Market Access and Forest Stewardship: How Sustainability Certification and Renewable Biomass Mandates Threaten Nonindustrial Private Forests
Nonindustrial private forests are a significant source of the nation’s wood products, but they are also engines of environmental goods and services. These lands filter drinking water, supply wildlife habitat, sequester carbon, and provide open space. Many of these benefits spill onto neighboring lands and communities, often at little or no charge. Forest landowners, however, must have access to markets for their wood products if these lands are to remain forested and environmentally productive.

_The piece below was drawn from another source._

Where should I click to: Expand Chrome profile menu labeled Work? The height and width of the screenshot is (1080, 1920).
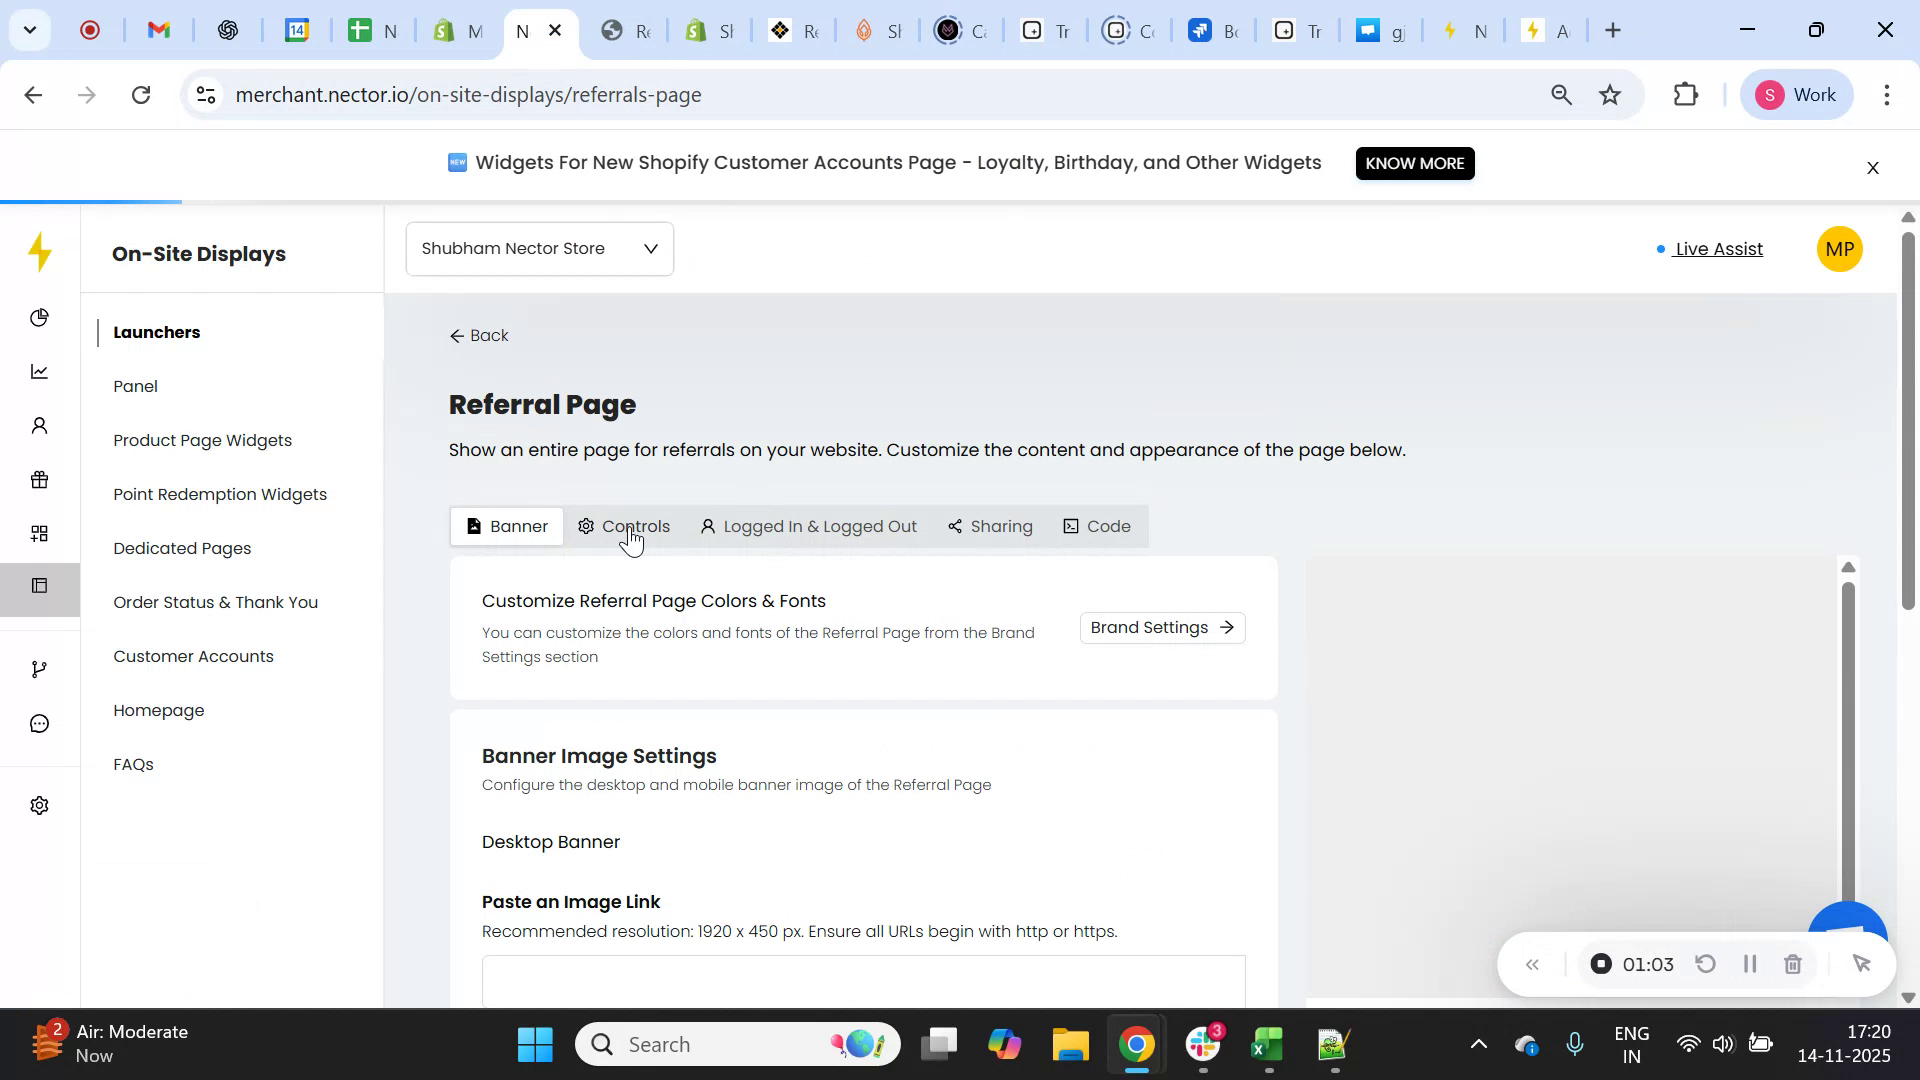click(1797, 94)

Ironically, two initiatives aimed at enhancing environmental quality could have the opposite effect by limiting the market opportunities for private forest landowners. The first is sustainability certification. What was once a voluntary way to distinguish forest products in the marketplace is becoming an untenable requirement for an increasing number of private forest landowners. Though many NIPFs harvest wood in a way that comports with Best Management Practices, and few consumers are demanding certified products, failure to certify could soon prevent small forest owners from accessing wood markets.
In similar fashion, excluding most nonindustrial private forests from the federally mandated renewable biomass market could reduce the environmental productivity and the stewardship of those forests. By mandating the use of renewable fuels but arbitrarily limiting the suppliers of woody biomass to industrial forests, the Energy Independence and Security Act increases the cost of utilizing woody biomass as an alternative to fossil fuels and it creates a disincentive for private investments in forest thinning and stewardship.

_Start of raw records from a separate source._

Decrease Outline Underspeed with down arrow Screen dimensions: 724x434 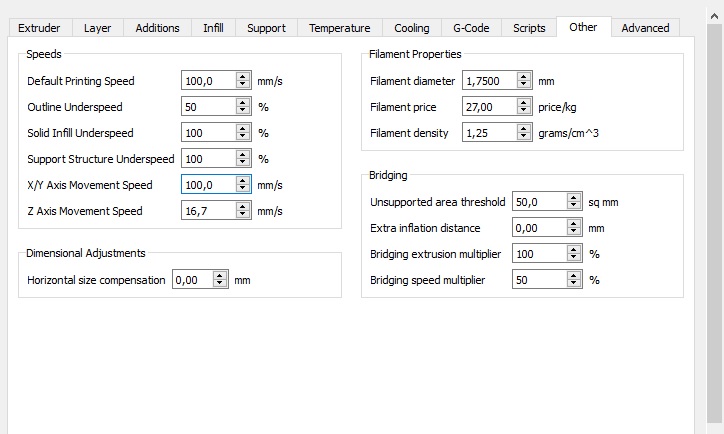[x=243, y=111]
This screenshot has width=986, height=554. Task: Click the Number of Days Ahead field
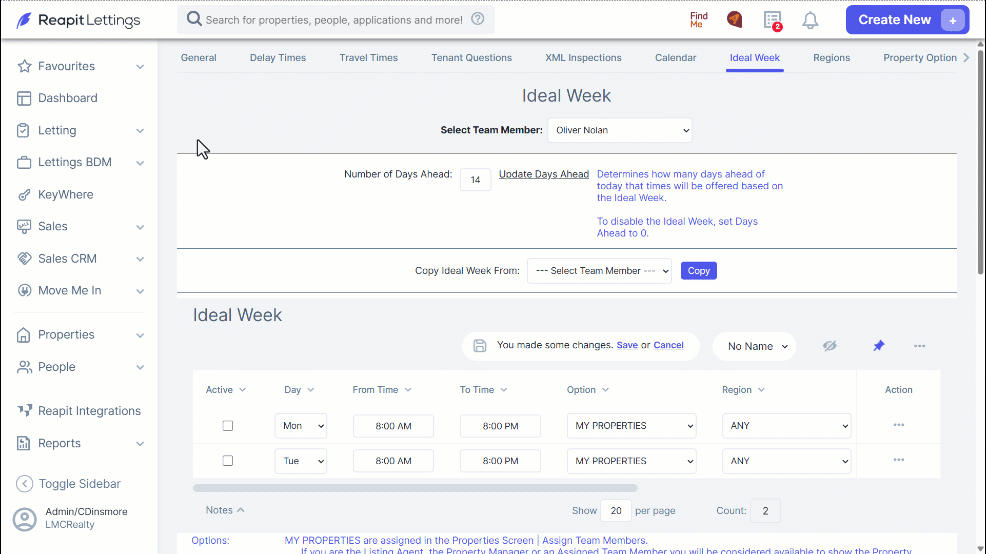pos(475,180)
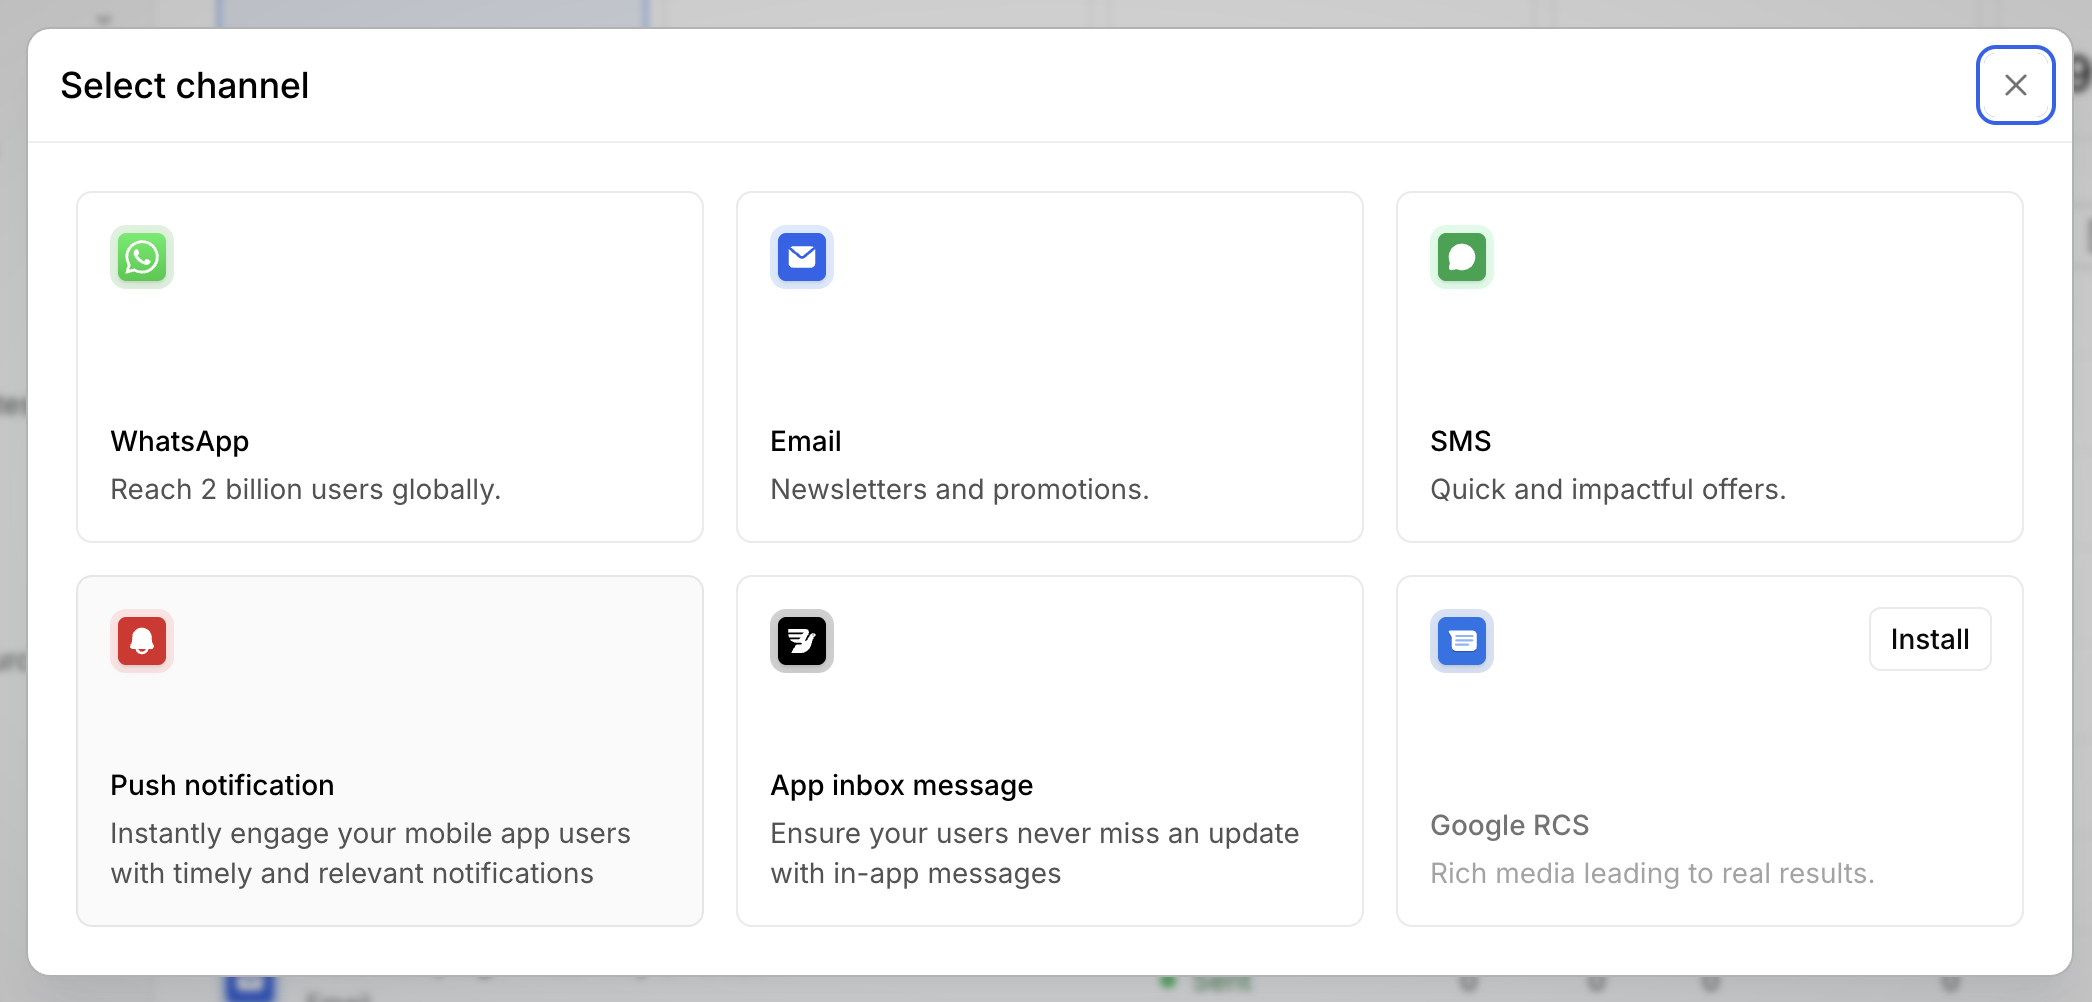The width and height of the screenshot is (2092, 1002).
Task: Click 'Instantly engage your mobile app users' text
Action: click(x=370, y=833)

The purported aim of sustainability certification and renewable fuel mandates is to enhance environmental quality. Yet, as applied to nonindustrial private forests, they could have the opposite effect. These policies should be reformed to recognize the existing high level of environmental stewardship of NIPFs. Wood product processors and retailers should exempt nonindustrial private forests from any sustainability certification requirement that imposes unnecessary costs on NIPF owners. And, to the extent that the federal government mandates the use of renewable fuels, such a mandate should not arbitrarily favor one category of renewable fuel producers.